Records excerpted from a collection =
⁂

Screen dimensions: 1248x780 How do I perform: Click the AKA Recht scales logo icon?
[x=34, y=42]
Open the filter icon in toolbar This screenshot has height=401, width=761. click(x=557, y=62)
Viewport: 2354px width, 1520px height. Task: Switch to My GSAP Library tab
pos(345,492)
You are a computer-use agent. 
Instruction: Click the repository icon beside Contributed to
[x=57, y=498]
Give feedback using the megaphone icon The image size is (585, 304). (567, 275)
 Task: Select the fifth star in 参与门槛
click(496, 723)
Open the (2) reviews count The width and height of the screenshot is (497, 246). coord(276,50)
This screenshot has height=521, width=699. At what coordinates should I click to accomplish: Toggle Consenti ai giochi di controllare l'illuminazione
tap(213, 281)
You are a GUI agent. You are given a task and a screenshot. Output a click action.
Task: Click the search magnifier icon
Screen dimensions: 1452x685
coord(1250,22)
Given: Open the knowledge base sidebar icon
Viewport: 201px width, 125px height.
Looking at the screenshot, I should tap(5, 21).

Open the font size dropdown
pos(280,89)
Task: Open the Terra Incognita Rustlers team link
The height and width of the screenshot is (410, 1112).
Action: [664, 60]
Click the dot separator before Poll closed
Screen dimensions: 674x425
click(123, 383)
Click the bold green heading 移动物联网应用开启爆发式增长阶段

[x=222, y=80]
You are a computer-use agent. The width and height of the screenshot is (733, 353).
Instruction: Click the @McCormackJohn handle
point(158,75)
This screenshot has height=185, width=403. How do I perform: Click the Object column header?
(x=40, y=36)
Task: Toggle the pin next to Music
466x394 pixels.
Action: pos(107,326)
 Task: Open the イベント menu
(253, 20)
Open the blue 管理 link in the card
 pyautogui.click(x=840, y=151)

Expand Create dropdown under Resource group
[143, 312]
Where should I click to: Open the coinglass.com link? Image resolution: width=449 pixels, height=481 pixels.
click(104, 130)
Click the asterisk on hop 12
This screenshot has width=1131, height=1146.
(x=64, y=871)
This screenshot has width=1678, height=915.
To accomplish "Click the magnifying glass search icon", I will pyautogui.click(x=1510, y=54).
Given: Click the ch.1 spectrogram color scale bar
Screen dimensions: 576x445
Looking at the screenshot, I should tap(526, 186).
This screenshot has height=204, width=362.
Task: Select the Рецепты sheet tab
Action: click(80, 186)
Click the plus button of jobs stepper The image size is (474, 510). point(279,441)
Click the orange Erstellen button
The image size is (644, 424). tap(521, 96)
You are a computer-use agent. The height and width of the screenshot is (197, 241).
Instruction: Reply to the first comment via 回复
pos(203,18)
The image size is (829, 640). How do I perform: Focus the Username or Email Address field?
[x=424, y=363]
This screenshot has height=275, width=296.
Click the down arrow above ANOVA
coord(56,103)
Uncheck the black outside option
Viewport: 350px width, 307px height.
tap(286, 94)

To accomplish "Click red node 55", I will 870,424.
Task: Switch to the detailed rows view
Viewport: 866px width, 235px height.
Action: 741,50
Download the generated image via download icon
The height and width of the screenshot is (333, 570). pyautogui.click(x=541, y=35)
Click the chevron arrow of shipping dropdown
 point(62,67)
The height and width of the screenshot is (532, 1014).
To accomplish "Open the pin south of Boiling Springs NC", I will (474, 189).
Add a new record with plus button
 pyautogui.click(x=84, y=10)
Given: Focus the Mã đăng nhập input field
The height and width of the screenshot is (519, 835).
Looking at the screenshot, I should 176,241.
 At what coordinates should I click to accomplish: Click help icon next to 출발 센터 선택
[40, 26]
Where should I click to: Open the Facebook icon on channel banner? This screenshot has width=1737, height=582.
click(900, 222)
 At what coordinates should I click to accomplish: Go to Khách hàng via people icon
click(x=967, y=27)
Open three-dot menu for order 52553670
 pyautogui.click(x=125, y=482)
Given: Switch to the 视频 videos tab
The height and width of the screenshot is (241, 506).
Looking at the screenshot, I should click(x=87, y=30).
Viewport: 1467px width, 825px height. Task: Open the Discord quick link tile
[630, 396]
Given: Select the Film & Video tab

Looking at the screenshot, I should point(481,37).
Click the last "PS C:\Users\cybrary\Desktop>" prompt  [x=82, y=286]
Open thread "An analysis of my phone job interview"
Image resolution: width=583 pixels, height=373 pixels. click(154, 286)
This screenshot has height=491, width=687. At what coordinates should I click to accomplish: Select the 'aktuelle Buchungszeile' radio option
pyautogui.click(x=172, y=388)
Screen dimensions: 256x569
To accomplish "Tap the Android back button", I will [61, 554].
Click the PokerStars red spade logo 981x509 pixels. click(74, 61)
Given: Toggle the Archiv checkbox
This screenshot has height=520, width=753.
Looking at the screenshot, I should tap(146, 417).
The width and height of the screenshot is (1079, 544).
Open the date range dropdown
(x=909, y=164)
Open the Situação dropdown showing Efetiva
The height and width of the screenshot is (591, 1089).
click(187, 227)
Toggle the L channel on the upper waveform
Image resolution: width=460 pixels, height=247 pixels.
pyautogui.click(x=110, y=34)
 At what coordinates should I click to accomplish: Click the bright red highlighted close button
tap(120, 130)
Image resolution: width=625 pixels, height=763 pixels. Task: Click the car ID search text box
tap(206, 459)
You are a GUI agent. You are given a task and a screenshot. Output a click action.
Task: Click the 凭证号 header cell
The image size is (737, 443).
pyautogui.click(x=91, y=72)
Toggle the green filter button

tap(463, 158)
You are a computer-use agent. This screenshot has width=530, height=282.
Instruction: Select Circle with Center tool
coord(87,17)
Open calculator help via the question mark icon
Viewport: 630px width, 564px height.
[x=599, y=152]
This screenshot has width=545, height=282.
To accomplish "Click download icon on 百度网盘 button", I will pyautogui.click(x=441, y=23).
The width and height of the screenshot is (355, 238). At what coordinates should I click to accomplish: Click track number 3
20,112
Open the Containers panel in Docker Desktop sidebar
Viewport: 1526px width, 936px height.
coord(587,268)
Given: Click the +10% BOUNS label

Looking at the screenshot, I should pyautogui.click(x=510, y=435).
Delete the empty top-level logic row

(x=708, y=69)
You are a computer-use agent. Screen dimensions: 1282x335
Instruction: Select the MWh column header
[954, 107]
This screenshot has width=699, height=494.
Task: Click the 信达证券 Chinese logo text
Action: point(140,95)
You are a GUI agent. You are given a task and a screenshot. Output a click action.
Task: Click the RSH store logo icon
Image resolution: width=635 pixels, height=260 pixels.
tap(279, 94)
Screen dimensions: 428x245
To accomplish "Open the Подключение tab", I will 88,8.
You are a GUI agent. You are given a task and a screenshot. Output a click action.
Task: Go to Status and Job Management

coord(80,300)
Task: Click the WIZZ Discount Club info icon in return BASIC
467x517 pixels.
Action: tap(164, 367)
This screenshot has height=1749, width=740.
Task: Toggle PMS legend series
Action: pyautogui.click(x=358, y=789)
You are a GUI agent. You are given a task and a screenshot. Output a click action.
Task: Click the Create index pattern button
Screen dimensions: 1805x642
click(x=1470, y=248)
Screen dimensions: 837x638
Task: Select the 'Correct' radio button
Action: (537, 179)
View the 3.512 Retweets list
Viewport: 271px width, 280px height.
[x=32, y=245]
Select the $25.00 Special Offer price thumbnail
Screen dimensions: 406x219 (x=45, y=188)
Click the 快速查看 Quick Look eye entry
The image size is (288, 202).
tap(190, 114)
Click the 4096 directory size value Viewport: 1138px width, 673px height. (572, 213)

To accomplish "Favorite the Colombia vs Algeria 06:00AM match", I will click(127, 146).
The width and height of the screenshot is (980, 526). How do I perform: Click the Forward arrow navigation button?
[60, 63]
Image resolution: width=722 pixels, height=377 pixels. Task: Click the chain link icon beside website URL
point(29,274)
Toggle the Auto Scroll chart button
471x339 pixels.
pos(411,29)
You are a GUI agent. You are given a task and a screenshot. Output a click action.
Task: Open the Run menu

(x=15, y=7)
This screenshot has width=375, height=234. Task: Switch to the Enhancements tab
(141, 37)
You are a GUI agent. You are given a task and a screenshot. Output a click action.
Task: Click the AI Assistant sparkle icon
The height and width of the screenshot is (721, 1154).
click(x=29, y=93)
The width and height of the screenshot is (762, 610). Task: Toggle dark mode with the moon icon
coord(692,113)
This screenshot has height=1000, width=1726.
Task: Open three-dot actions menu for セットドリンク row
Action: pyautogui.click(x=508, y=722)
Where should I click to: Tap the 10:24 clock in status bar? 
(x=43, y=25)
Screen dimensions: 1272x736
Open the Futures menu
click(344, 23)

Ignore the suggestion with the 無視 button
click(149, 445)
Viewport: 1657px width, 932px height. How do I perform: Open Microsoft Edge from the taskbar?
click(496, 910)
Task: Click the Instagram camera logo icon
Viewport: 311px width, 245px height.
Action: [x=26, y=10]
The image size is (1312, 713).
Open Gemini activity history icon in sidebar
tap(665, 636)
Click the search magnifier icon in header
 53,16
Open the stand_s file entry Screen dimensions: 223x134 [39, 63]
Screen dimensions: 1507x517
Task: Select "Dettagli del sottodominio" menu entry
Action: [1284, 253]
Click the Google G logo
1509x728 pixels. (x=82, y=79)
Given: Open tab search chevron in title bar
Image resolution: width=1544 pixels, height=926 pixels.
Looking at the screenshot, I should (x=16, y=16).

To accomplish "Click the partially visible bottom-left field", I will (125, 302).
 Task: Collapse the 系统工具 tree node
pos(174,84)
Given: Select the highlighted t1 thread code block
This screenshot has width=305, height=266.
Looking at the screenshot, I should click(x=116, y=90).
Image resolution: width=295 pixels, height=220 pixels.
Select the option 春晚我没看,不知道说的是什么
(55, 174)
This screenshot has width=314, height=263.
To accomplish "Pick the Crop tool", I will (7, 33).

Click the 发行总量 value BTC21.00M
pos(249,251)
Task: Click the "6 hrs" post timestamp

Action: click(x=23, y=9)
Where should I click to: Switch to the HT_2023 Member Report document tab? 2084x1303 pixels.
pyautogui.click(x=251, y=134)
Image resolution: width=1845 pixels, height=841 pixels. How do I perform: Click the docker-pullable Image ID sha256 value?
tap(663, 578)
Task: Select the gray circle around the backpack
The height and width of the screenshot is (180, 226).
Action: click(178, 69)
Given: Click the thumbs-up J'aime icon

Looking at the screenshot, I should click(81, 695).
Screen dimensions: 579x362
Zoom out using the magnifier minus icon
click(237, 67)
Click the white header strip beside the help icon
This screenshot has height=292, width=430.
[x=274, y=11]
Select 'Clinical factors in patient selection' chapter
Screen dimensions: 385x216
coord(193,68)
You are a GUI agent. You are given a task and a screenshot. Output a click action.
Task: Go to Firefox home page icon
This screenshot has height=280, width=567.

⁂

THE REQUEST =
Reproduce the data verbatim from the line containing "Given: Select the Film & Video tab" through the line containing "Click the PokerStars", including both of those lines.

THE RESULT =
Given: Select the Film & Video tab

Looking at the screenshot, I should point(481,37).
Click the last "PS C:\Users\cybrary\Desktop>" prompt  [x=82, y=286]
Open thread "An analysis of my phone job interview"
Image resolution: width=583 pixels, height=373 pixels. click(154, 286)
This screenshot has height=491, width=687. At what coordinates should I click to accomplish: Select the 'aktuelle Buchungszeile' radio option
pyautogui.click(x=172, y=388)
Screen dimensions: 256x569
To accomplish "Tap the Android back button", I will [61, 554].
Click the PokerStars red spade logo 981x509 pixels. click(74, 61)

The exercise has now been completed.